PROBLEM DESCRIPTION: Without any pictures, reproduce exactly the lines running from the line containing "Where should I" through the end of the entries.

GIVEN INFORMATION:
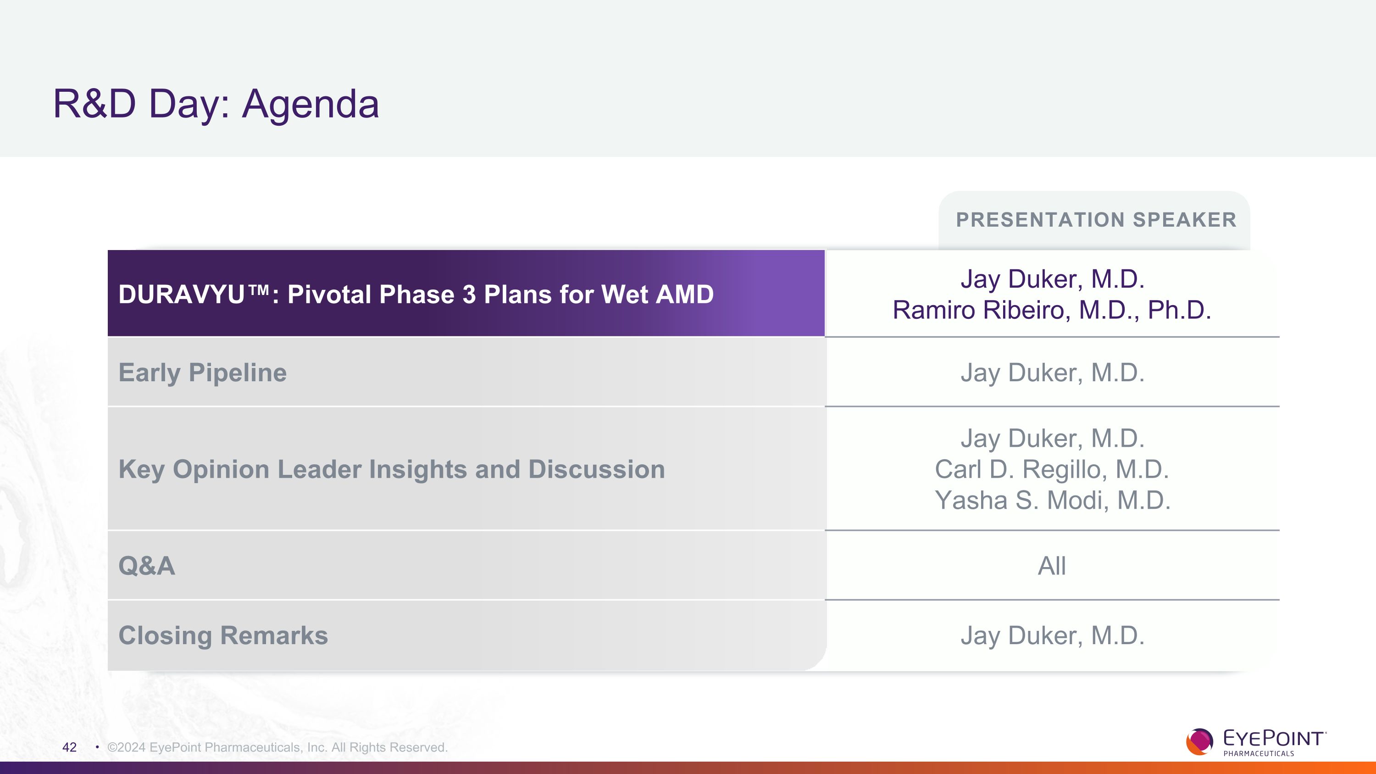Click the 'All' speaker entry for Q&A
1376x774 pixels.
[1052, 566]
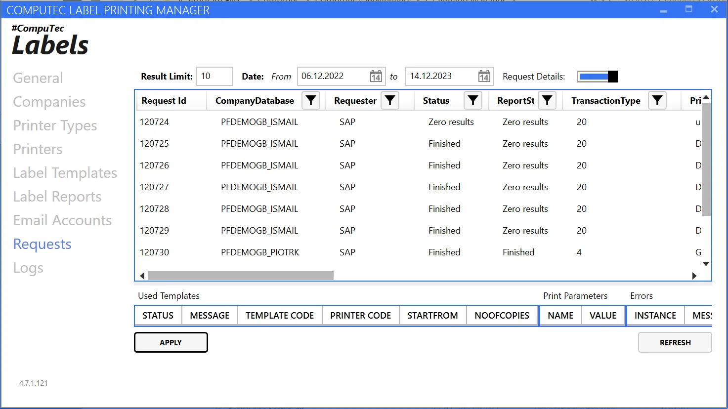Click the Requester column filter icon

390,101
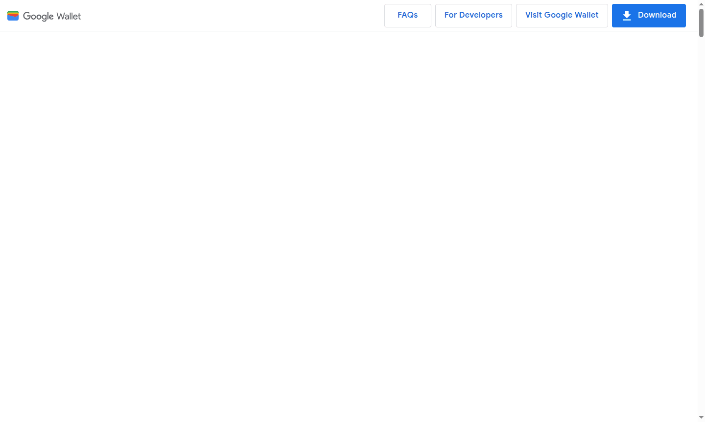
Task: Click the scrollbar down arrow
Action: [701, 418]
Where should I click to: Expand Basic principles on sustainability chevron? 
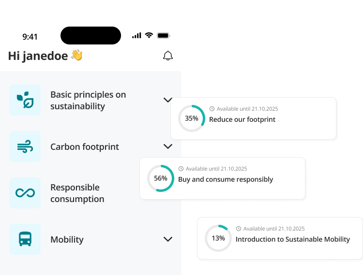coord(167,100)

RESPONSE TO THE EXERCISE:
Where should I click to: Expand Basic principles on sustainability chevron? 
coord(167,100)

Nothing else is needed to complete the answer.